Available data ->
"""
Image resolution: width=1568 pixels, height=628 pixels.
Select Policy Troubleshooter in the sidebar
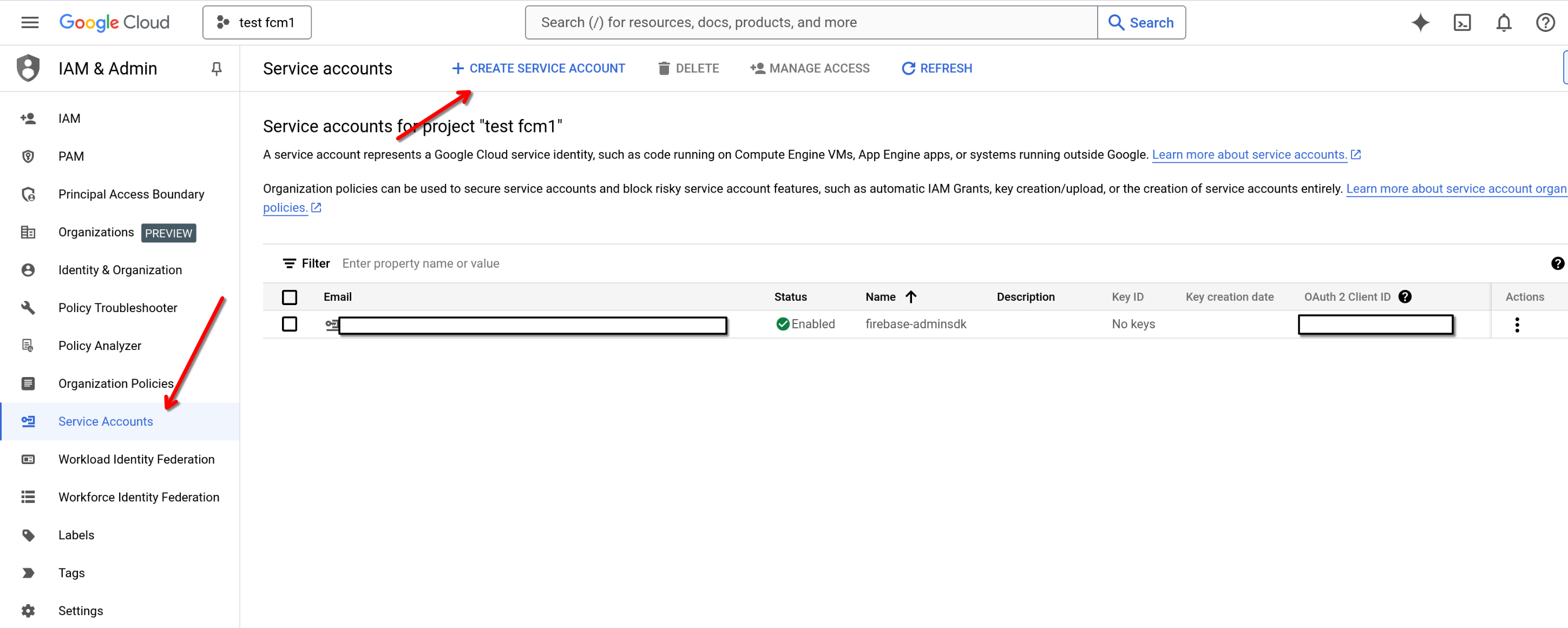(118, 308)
"""
"""
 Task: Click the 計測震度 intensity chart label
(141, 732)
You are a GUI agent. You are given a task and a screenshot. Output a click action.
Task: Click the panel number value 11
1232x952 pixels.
"""
"""
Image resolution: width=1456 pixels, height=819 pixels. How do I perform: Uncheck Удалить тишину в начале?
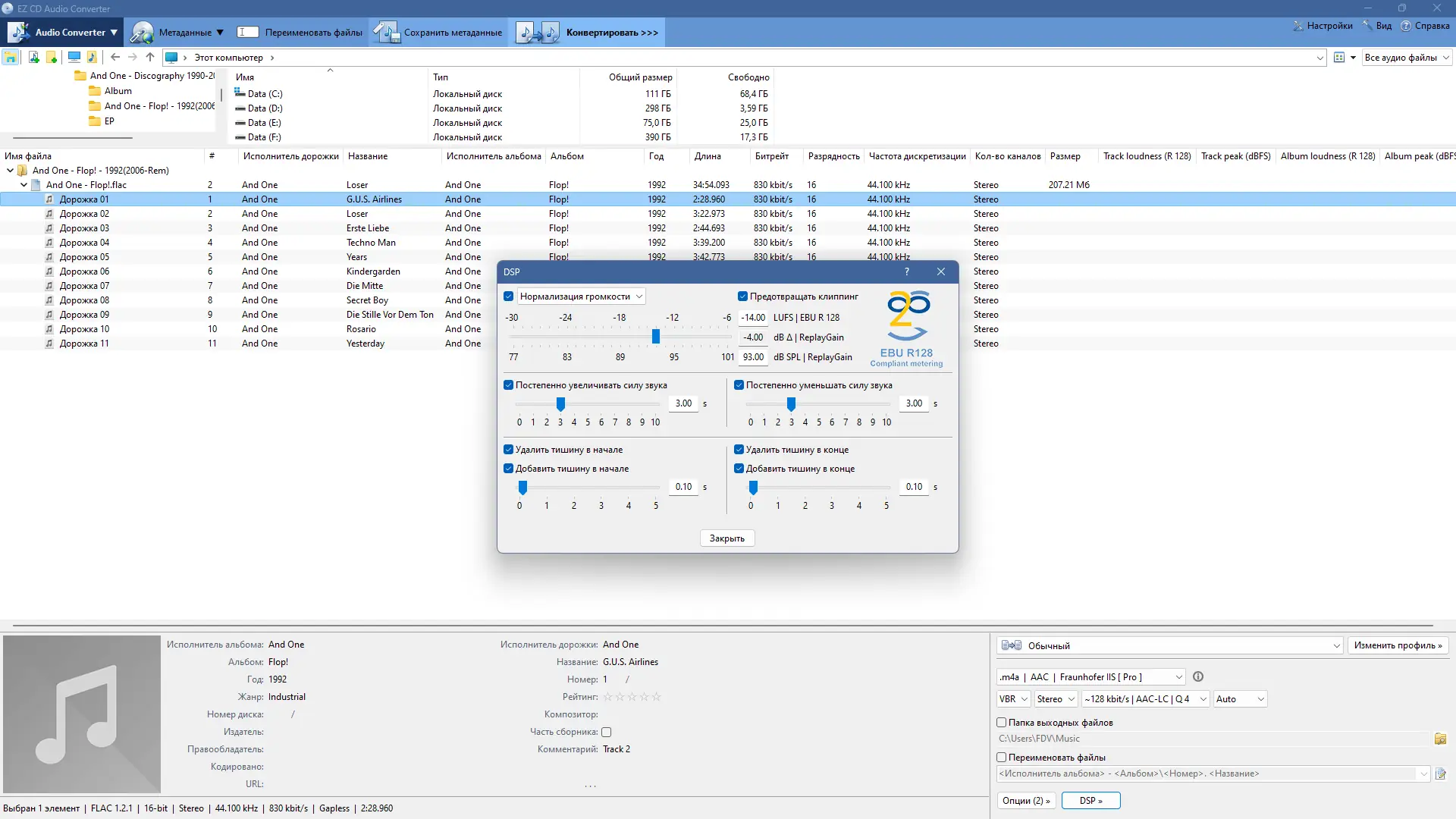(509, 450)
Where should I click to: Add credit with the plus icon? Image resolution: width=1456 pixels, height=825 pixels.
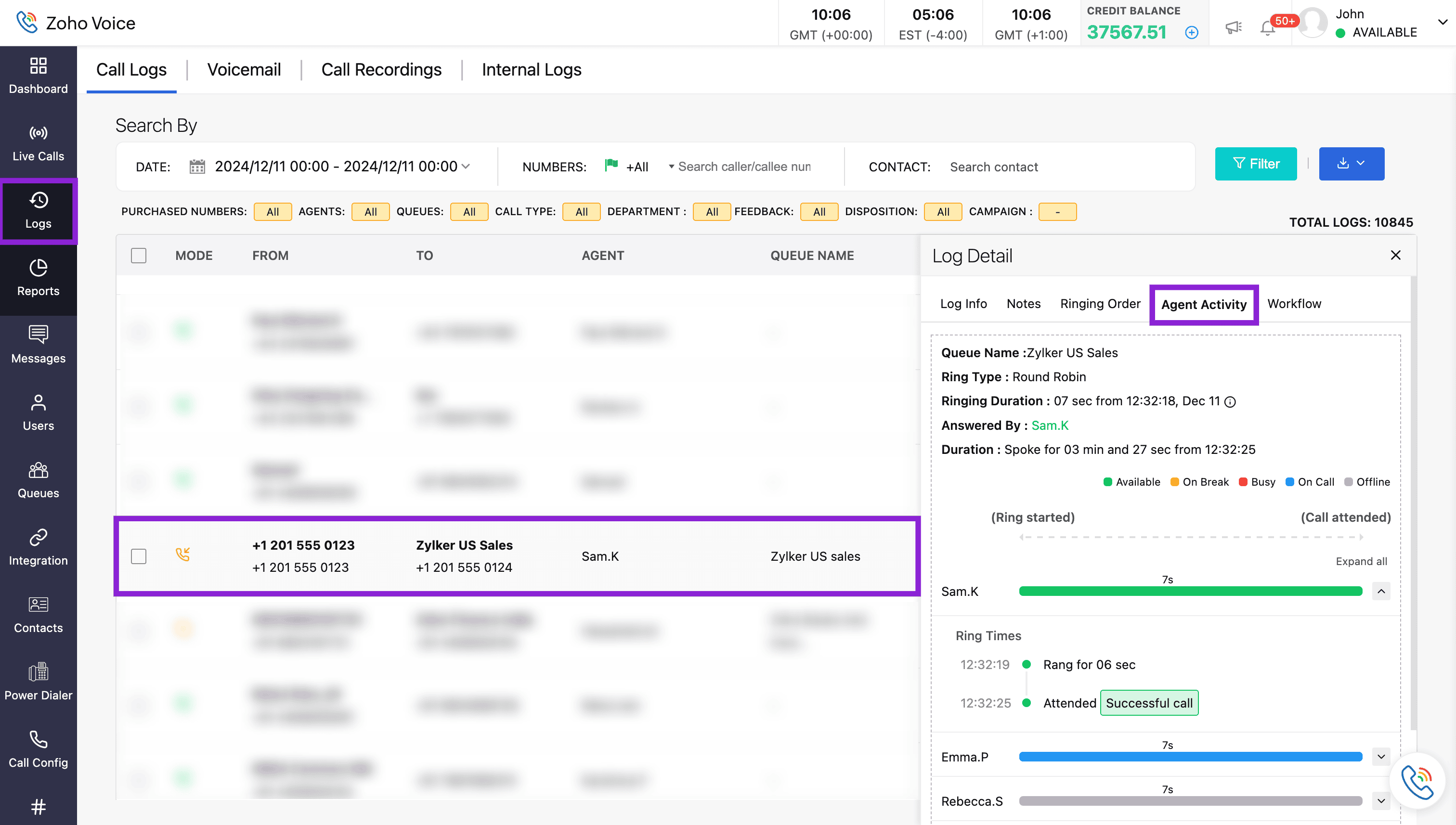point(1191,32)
"""
Your task ->
Return, word for word, the lines of the data above from the line with "Task: Click the panel number value 11" through the line with "1232x952 pixels.", inclusive.

Reply to the exercise ->
Task: Click the panel number value 11
1232x952 pixels.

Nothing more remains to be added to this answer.